Which lines in the data contain the word "agent"? Please copy each of them.
· · · ·
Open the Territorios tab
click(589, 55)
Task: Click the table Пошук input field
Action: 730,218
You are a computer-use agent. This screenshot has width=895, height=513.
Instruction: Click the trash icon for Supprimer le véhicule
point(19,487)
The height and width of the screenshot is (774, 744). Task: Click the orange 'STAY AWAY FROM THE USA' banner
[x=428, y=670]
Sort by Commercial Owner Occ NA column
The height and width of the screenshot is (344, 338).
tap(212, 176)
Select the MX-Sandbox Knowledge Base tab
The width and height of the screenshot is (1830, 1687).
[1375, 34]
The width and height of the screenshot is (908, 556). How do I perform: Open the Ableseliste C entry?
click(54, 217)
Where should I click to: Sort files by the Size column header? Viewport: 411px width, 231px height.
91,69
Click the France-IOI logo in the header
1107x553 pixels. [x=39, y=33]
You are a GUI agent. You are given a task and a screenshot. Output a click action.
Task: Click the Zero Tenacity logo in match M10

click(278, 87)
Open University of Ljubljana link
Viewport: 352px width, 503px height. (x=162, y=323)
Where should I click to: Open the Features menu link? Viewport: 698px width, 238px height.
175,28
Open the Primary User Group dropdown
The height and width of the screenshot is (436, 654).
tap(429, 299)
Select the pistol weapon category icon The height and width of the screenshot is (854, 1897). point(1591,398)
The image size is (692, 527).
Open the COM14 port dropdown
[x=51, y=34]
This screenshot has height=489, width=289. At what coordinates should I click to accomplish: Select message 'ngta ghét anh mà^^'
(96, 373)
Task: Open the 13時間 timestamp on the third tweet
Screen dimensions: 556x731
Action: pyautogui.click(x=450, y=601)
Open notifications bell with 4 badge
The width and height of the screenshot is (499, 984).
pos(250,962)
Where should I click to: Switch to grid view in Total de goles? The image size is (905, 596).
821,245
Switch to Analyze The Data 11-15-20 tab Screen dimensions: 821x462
· · · ·
**THE ANSWER:**
You are a computer-use agent. This screenshot has width=895, height=513.
You are a GUI agent. You are given a task and a screenshot. Output a click action.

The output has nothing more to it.